*TASK REQUIREMENTS*:
(1) In the piece on promises, give the passage from "When my grandfather" up to and including "kept her vow." again, swapping "grandfather" for "great-uncle".
(2) Name every person whom the piece on promises refers to by name.
(3) Carry on writing the piece on promises, starting after its final sentence.

*EXCERPT PROVIDED*:
** BEGIN **

The Cafe 1

When my grandfather retired in 1932, my mother verbally arranged the rent of a Ross-shire house for himself, his wife and any unmarried child for their lifetime. With nothing in writing, that agreement was honoured through two generations of the owner’s family until my unmarried aunt died in 1992. One’s word is one’s bond.

This past week, vows and promises have been much in the news. On her 21st birthday, the then Princess Elizabeth, said: ‘I declare before you all that my whole life, whether it be long or short, shall be devoted to your service and the service of our great commonwealth family to which we all belong. God help me to make good my vow’. She signed her platinum jubilee address with the words: ‘Your servant, Elizabeth’. Even those opposed to monarchy accept that she kept her vow.

Robin Downie (13 September) affirms that ‘the standard philosophical account of promises was first outlined by David Hume’. However, an investigation into similarities between the verbal agreement in Ross-shire and the declaration of the late Queen reveals something both older and with greater dynamic effect than David Hume, in both personal life and in the public arena.

** END **

*EXCERPTED DATA*:
** BEGIN **

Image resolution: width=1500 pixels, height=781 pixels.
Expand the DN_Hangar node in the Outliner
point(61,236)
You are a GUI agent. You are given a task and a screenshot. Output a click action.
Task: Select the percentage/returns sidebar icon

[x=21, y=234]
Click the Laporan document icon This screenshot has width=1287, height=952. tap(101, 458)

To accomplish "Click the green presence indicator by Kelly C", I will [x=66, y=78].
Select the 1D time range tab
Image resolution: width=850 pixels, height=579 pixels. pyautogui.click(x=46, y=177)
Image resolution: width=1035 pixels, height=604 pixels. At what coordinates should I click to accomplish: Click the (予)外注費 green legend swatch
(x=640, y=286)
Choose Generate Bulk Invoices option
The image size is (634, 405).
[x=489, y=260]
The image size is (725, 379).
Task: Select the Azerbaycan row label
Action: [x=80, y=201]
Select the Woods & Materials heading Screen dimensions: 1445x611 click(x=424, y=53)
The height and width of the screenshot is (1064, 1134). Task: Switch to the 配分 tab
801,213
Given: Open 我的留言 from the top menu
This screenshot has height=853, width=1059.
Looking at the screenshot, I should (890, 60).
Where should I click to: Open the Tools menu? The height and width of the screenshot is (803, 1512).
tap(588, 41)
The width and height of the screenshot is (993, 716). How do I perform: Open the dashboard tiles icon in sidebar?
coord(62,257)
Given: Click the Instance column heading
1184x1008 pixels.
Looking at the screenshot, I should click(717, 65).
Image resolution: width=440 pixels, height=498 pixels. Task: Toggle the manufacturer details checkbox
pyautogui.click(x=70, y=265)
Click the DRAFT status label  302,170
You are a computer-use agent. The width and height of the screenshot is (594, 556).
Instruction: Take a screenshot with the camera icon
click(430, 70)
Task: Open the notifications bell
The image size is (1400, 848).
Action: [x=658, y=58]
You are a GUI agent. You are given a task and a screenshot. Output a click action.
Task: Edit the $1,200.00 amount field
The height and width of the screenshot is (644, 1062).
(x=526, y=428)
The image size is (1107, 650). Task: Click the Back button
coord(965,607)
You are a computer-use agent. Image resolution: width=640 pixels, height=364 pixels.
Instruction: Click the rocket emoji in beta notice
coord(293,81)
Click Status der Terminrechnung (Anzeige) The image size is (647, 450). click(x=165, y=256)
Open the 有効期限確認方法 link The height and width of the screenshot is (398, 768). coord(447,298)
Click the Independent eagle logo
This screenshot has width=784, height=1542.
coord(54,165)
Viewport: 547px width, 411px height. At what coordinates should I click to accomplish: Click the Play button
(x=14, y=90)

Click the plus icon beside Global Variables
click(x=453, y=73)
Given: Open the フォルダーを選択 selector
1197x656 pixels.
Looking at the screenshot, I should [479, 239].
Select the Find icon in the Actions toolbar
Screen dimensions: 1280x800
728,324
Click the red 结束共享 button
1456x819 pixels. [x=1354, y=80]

** END **

*EXPECTED RESULTS*:
(1)
When my great-uncle retired in 1932, my mother verbally arranged the rent of a Ross-shire house for himself, his wife and any unmarried child for their lifetime. With nothing in writing, that agreement was honoured through two generations of the owner’s family until my unmarried aunt died in 1992. One’s word is one’s bond.

This past week, vows and promises have been much in the news. On her 21st birthday, the then Princess Elizabeth, said: ‘I declare before you all that my whole life, whether it be long or short, shall be devoted to your service and the service of our great commonwealth family to which we all belong. God help me to make good my vow’. She signed her platinum jubilee address with the words: ‘Your servant, Elizabeth’. Even those opposed to monarchy accept that she kept her vow.

(2) Princess Elizabeth (later the Queen), Robin Downie, David Hume

(3)
Two and a half millennia earlier, the writer of Ecclesiastes was clear: ‘When you make a vow to God, do not delay to fulfil it… It is better not to make a vow than to make one and not fulfil it’. This is a theme picked up in David’s folk lyric: ‘Lord, who may live on your holy mountain?… the one who keeps a promise even when it hurts’.

The point in common between last century’s Ross-shire folk and the late Queen is specified by the latter’s explanation: ‘For me, the teachings of Christ and my own personal accountability before God provide a framework in which I try to lead my life’. She revealed God as her anchor: ‘I have been – and remain – very grateful to God for His steadfast love. I have indeed seen his faithfulness’.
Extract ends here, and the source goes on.